1. Lei-quadro, aprovada por maioria absoluta dos Deputados em efectividade de funções, regula a reprivatização da titularidade ou do direito de exploração de meios de produção e outros bens nacionalizados depois de 25 de Abril de 1974, observando os seguintes princípios fundamentais:
a) A reprivatização da titularidade ou do direito de exploração de meios de produção e outros bens nacionalizados depois do 25 de Abril de 1974 realizar-se-á, em regra e preferencialmente, através de concurso público, oferta na bolsa de valores ou subscrição pública;
b) As receitas obtidas com as reprivatizações serão utilizadas apenas para amortização da dívida pública e do sector empresarial do Estado, para o serviço da dívida resultante de nacionalizações ou para novas aplicações de capital no sector produtivo;
c) Os trabalhadores das empresas objecto de reprivatização manterão no processo de reprivatização da respectiva empresa todos os direitos e obrigações de que forem titulares;
d) Os trabalhadores das empresas objecto de reprivatização adquirirão o direito à subscrição preferencial de uma percentagem do respectivo capital social;
e) Proceder-se-á à avaliação prévia dos meios de produção e outros bens a reprivatizar, por intermédio de mais de uma entidade independente.
2. As pequenas e médias empresas indirectamente nacionalizadas situadas fora dos sectores básicos da economia poderão ser reprivatizadas nos termos da lei.

Artigo 294.º

(Regime aplicável aos órgãos das autarquias locais)

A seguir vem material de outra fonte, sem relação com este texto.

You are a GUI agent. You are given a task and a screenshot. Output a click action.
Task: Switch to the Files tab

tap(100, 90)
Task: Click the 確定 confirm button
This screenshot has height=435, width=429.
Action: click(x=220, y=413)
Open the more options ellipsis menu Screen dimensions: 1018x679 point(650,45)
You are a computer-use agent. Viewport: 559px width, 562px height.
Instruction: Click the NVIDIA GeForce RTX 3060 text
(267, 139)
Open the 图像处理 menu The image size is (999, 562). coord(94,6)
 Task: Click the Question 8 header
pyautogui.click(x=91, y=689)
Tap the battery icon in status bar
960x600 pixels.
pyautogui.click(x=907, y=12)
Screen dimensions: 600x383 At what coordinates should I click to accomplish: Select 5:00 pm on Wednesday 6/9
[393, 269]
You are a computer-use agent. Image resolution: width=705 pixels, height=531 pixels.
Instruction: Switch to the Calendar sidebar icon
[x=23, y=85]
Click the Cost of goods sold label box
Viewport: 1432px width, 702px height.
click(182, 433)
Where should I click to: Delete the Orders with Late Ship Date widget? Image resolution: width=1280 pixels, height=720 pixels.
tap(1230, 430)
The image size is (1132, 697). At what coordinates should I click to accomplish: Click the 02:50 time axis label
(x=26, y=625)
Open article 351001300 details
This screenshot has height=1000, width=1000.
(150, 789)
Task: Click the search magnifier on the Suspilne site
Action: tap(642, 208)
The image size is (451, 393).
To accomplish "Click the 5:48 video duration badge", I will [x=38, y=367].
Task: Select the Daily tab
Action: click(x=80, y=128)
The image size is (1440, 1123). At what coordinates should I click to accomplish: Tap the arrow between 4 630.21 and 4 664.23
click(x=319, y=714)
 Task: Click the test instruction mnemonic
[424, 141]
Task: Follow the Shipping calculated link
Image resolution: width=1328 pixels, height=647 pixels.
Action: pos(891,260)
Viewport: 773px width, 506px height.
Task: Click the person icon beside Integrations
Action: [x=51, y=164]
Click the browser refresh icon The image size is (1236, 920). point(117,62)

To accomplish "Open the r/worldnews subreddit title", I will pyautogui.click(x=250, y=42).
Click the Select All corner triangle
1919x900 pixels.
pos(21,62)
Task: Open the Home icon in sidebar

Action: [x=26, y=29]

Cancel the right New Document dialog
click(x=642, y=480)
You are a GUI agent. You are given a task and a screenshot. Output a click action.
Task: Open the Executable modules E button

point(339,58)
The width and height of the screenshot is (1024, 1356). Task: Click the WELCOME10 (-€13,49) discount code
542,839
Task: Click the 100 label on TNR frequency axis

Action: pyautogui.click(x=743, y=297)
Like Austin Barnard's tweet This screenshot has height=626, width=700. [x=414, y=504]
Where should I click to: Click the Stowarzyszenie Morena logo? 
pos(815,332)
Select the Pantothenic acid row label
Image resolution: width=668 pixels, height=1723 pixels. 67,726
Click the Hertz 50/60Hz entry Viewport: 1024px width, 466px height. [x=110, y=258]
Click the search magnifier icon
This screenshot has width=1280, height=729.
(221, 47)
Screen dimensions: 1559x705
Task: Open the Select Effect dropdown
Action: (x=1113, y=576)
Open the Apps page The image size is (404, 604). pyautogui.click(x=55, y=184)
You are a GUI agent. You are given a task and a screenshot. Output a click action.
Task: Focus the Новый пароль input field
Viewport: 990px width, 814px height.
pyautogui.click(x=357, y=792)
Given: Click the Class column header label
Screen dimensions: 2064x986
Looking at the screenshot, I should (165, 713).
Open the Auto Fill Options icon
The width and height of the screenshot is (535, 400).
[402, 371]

Até à entrada em vigor da lei prevista no n.º 3 do artigo 239.º, os órgãos das autarquias locais são constituídos e funcionam nos termos de legislação correspondente ao texto da Constituição na redacção que lhe foi dada pela Lei Constitucional n.º 1/92, de 25 de Novembro.

Artigo 296.º

(Data e entrada em vigor da Constituição)

1. A Constituição da República Portuguesa tem a data da sua aprovação pela Assembleia Constituinte, 2 de Abril de 1976.
2. A Constituição da República Portuguesa entra em vigor no dia 25 de Abril de 1976.

O Presidente da Assembleia Constituinte, Henrique Teixeira Queiroz de Barros.
Promulgado em 2 de Abril de 1976.
Publique-se.
O Presidente da República, FRANCISCO DA COSTA GOMES.